= What is expected =
Word for word, quote the lines from the one containing "Where should I" to the end of the entries below, including both. Leave pictures out.

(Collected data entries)
......

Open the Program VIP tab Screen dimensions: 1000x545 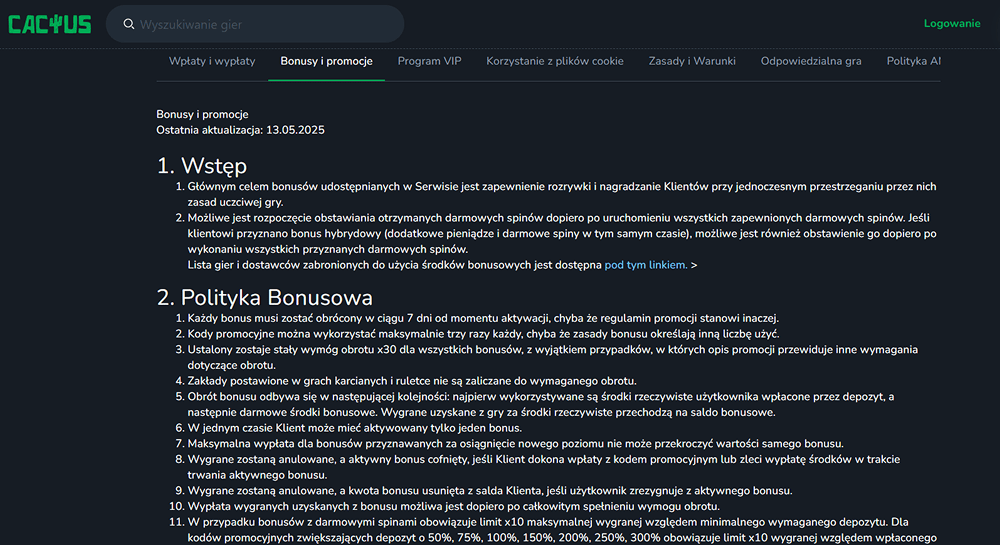(x=429, y=61)
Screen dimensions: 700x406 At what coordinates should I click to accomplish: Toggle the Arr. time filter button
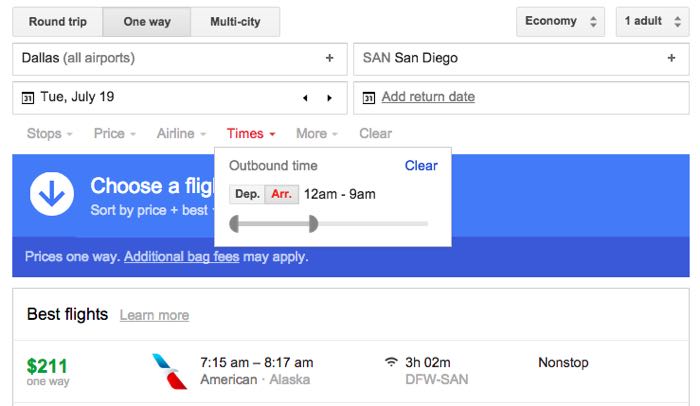[281, 194]
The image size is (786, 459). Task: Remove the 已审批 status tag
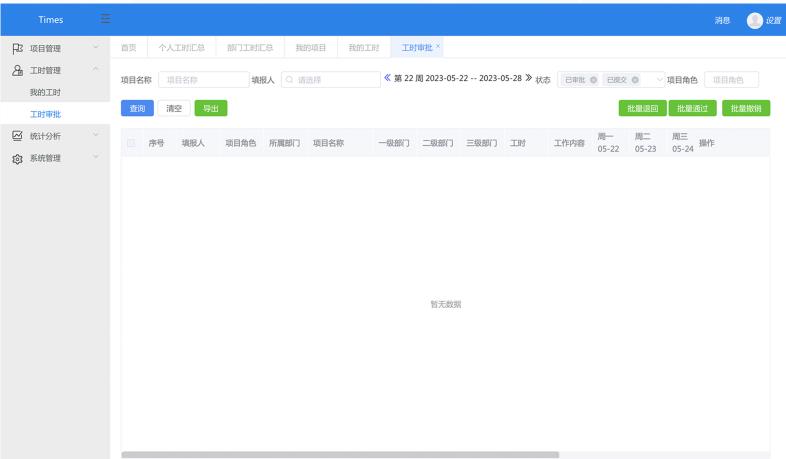tap(593, 80)
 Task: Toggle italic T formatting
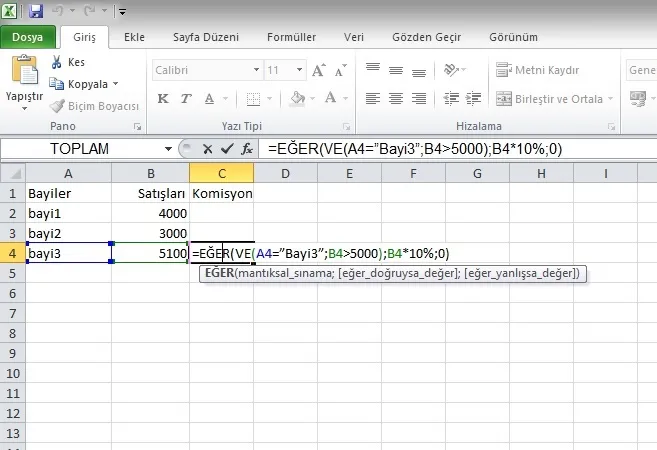(x=185, y=99)
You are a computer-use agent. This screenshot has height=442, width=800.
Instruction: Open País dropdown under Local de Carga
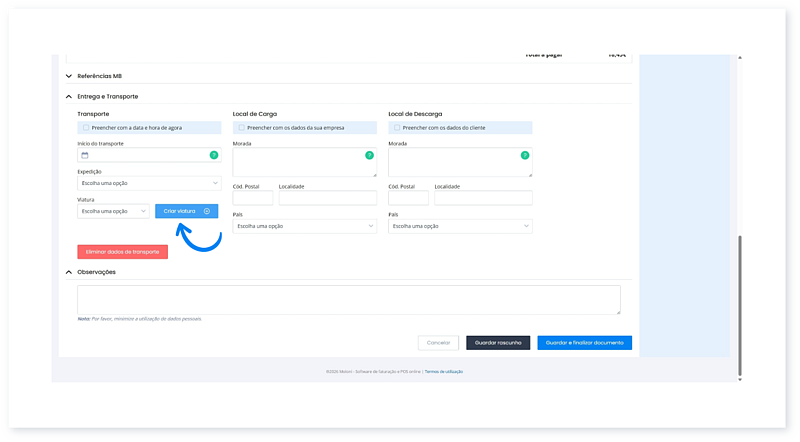pyautogui.click(x=304, y=226)
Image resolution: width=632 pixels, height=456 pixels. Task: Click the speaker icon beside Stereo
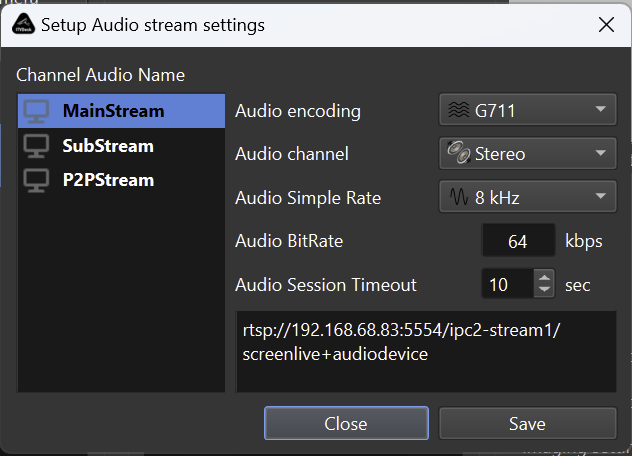(x=459, y=154)
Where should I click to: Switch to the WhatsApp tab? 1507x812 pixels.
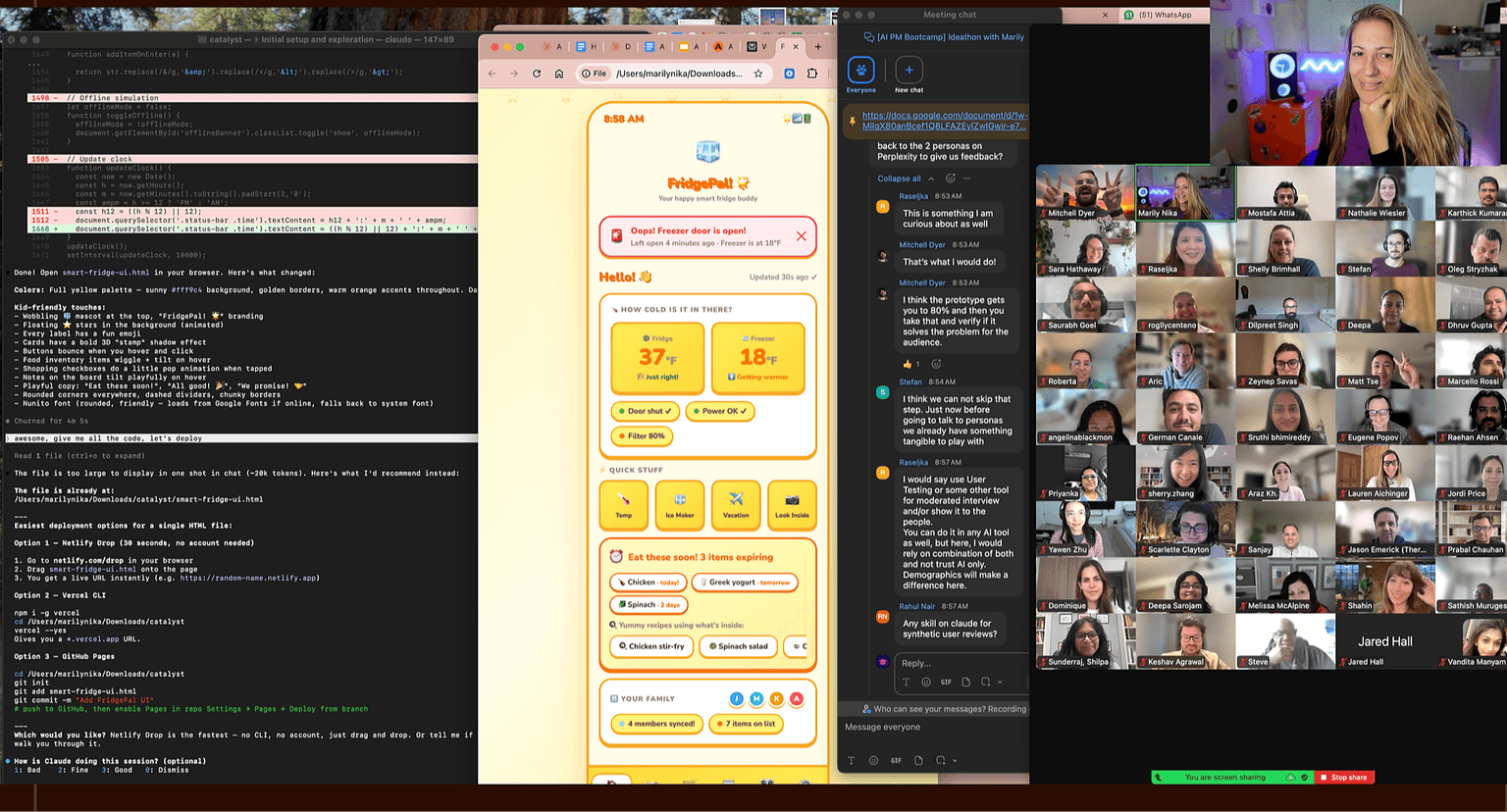coord(1163,15)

......

= Output of the task =
Where should I click to: Switch to the WhatsApp tab? 1507x812 pixels.
coord(1163,15)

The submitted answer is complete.